**Supplied records**
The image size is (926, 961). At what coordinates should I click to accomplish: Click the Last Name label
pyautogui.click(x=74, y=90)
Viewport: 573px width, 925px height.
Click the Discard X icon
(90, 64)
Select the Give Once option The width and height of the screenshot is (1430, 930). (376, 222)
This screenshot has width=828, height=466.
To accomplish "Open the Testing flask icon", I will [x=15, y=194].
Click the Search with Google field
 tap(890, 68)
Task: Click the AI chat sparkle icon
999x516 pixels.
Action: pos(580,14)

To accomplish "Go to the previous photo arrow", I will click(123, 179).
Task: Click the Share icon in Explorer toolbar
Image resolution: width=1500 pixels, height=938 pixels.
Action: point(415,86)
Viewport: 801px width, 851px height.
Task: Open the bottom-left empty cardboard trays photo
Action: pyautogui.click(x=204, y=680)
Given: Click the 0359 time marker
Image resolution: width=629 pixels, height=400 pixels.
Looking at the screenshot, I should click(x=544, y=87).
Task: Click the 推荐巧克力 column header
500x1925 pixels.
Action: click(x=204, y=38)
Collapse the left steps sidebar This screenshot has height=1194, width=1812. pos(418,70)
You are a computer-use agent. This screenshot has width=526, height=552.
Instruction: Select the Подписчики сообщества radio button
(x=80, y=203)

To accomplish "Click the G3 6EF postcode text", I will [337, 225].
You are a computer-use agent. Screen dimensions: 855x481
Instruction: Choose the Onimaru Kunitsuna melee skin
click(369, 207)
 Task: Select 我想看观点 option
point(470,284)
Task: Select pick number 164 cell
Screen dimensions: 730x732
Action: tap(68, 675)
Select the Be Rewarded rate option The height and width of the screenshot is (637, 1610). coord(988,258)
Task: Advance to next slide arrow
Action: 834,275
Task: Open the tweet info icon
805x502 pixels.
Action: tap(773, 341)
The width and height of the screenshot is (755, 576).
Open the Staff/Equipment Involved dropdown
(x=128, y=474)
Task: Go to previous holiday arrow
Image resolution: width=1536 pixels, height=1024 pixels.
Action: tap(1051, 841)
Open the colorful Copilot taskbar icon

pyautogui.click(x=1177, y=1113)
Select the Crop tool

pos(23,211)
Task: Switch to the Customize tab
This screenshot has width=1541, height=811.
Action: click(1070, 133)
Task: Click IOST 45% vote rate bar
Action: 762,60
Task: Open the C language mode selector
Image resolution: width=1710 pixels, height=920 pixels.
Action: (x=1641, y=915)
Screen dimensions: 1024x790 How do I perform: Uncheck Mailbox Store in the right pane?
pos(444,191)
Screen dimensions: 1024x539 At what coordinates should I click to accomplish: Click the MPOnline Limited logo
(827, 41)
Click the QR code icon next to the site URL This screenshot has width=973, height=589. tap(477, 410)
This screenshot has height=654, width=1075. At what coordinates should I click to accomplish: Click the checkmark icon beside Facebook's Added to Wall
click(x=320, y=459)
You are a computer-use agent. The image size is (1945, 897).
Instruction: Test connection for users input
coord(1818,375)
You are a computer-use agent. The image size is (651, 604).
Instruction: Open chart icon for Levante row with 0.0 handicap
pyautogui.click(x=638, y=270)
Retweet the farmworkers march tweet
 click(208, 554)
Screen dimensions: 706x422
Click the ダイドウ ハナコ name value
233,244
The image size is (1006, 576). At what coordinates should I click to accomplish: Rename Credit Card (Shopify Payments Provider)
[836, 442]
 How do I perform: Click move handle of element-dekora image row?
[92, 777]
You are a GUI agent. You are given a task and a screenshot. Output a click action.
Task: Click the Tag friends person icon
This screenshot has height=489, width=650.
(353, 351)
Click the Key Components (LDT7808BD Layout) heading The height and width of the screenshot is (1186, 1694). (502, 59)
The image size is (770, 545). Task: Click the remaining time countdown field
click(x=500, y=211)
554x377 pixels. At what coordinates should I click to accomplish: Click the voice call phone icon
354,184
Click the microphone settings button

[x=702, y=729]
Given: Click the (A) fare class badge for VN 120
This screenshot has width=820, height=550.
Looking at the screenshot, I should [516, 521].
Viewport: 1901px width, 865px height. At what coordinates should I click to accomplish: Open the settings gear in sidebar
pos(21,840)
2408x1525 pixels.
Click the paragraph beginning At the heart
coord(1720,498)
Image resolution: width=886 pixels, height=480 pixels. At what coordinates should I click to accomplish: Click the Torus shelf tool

**What is expected**
Give back, unchanged, the run of lines in the listing above that begins at the line containing "Open the Staff/Equipment Involved dropdown" and ends at the line containing "Task: Switch to the Customize tab", both included.

**Solution for this exercise**
Open the Staff/Equipment Involved dropdown
(x=128, y=474)
Task: Go to previous holiday arrow
Image resolution: width=1536 pixels, height=1024 pixels.
Action: tap(1051, 841)
Open the colorful Copilot taskbar icon

pyautogui.click(x=1177, y=1113)
Select the Crop tool

pos(23,211)
Task: Switch to the Customize tab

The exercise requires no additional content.